This sense of the word mistress has its origins in the conventions of medieval courtly love. The lover knelt (literally or figuratively) before his beloved and swore to serve her as a vassal; she was his mistress in the sense that he was her servant. The three earliest citations the OED offers for this sense all convey this aspect of the relationship:
c1425 in R. H. Robbins Secular Lyrics 14th & 15th Cent. (1952) 152 Now good swet hart & myn ane good mestrys I dew recumend me to yower pety.
c1450 (1375) Chaucer Anelida & Arcite 251 Me, that ye calden your maistresse, Your sovereyne lady in this world here.

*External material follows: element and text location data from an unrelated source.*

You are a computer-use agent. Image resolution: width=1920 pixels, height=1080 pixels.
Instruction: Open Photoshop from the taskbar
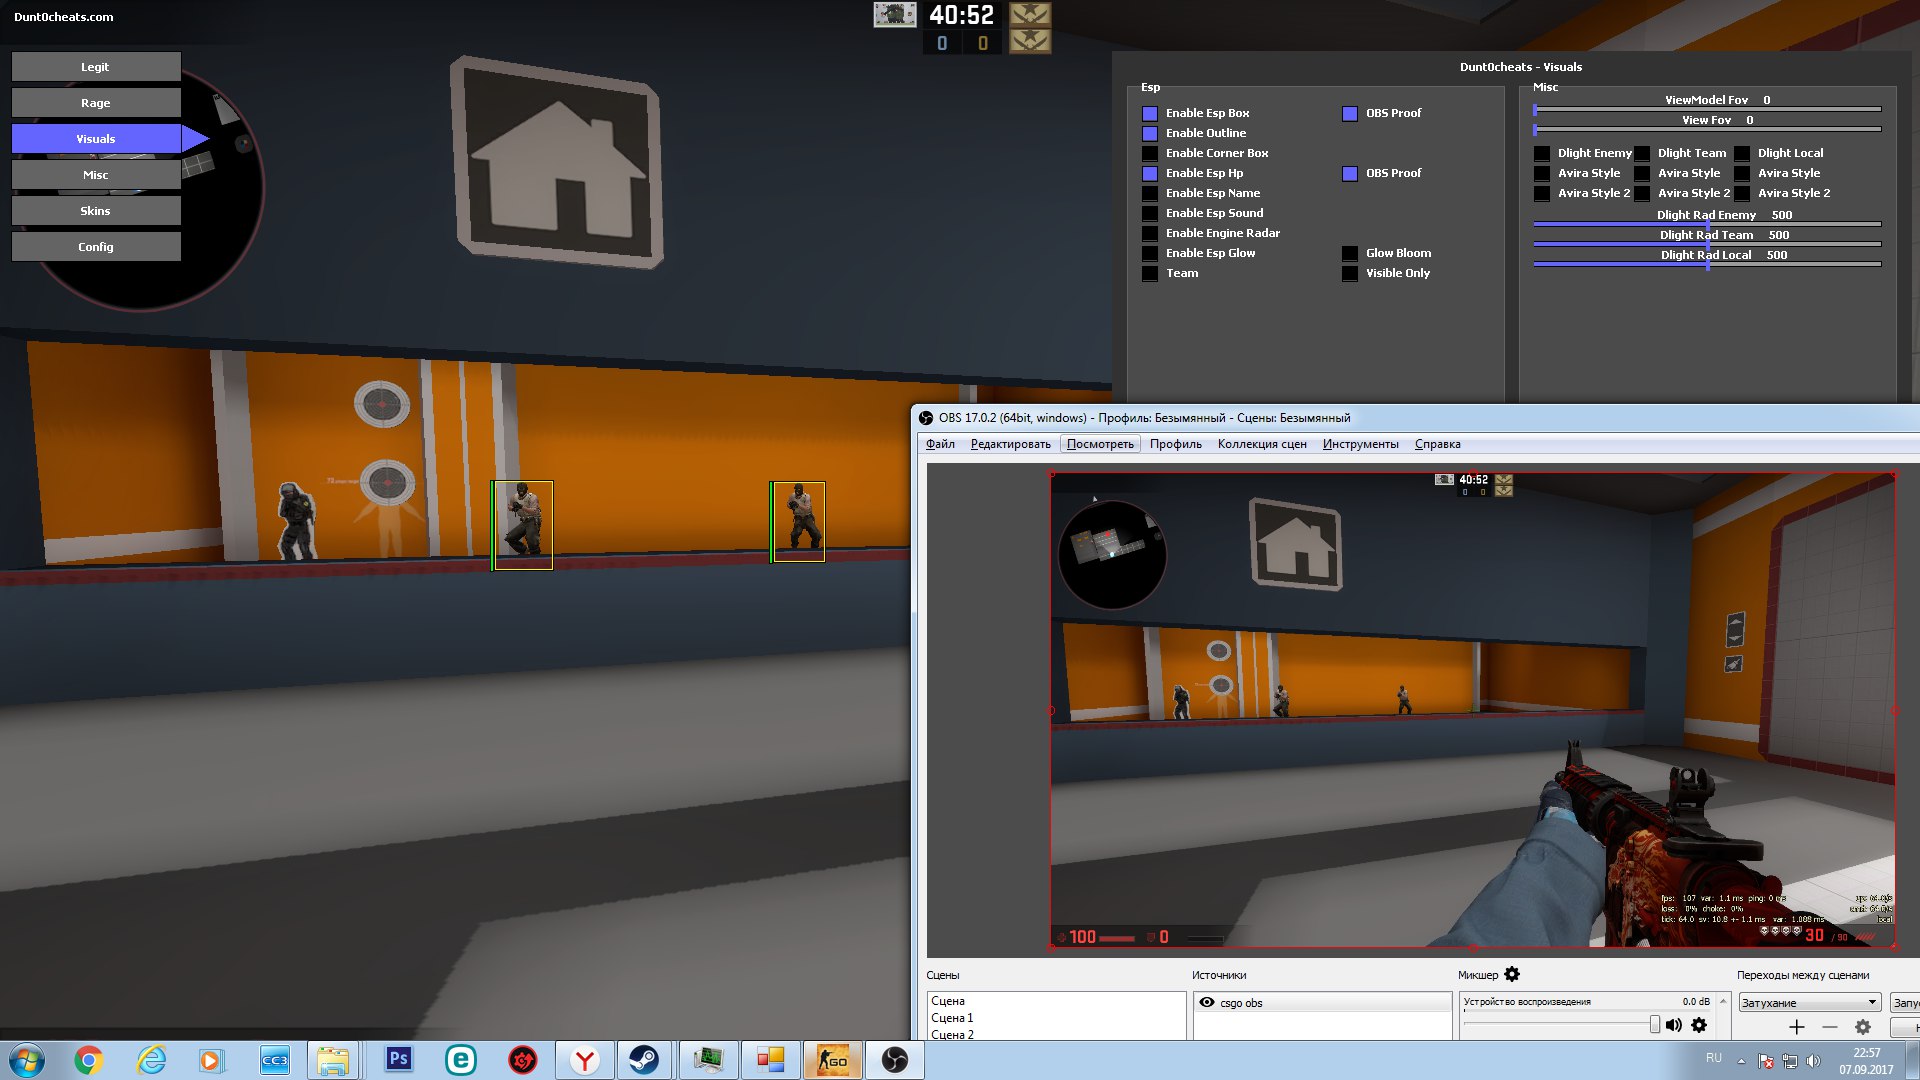[x=398, y=1060]
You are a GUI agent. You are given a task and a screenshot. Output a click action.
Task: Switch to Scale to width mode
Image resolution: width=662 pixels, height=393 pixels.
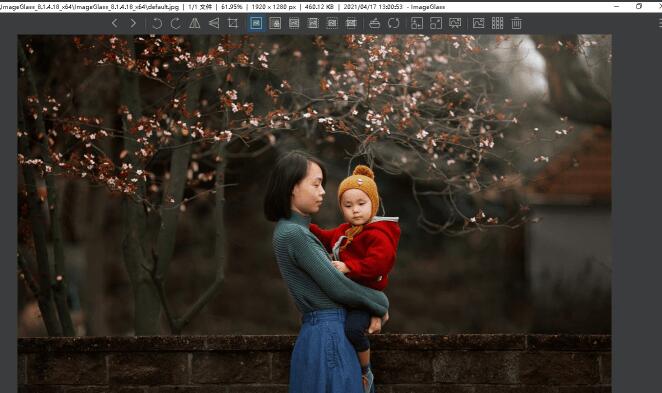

1509 S. Hawes Pastime of Pleasure (1845) xviii. 83 You are my lady, you are my masteres, Whome I shall serve with all my gentylnes.
Within the courtly love convention it was the lady, not the man, who was always married; a properly-conducted courtly love affair was unthinkable without a jealous husband to be circumvented, of any rank from King Arthur downwards. It was her unavailability that made the relationship qualify as romantic; the lover could be married or not - it made no odds. It was also established wisdom that, even should it subsequently become possible to marry the lady (i.e. if she were widowed), no sensible man would do such a thing - because in the Middle Ages a husband was the master of his wife, not her servant. For courtly lovers to marry would involve either a brutal reversal of roles or an utterly unseemly continuation of romantic roles into married life.
I don’t think there has ever, at any time, been any implication that a man who had a mistress was necessarily married to someone else.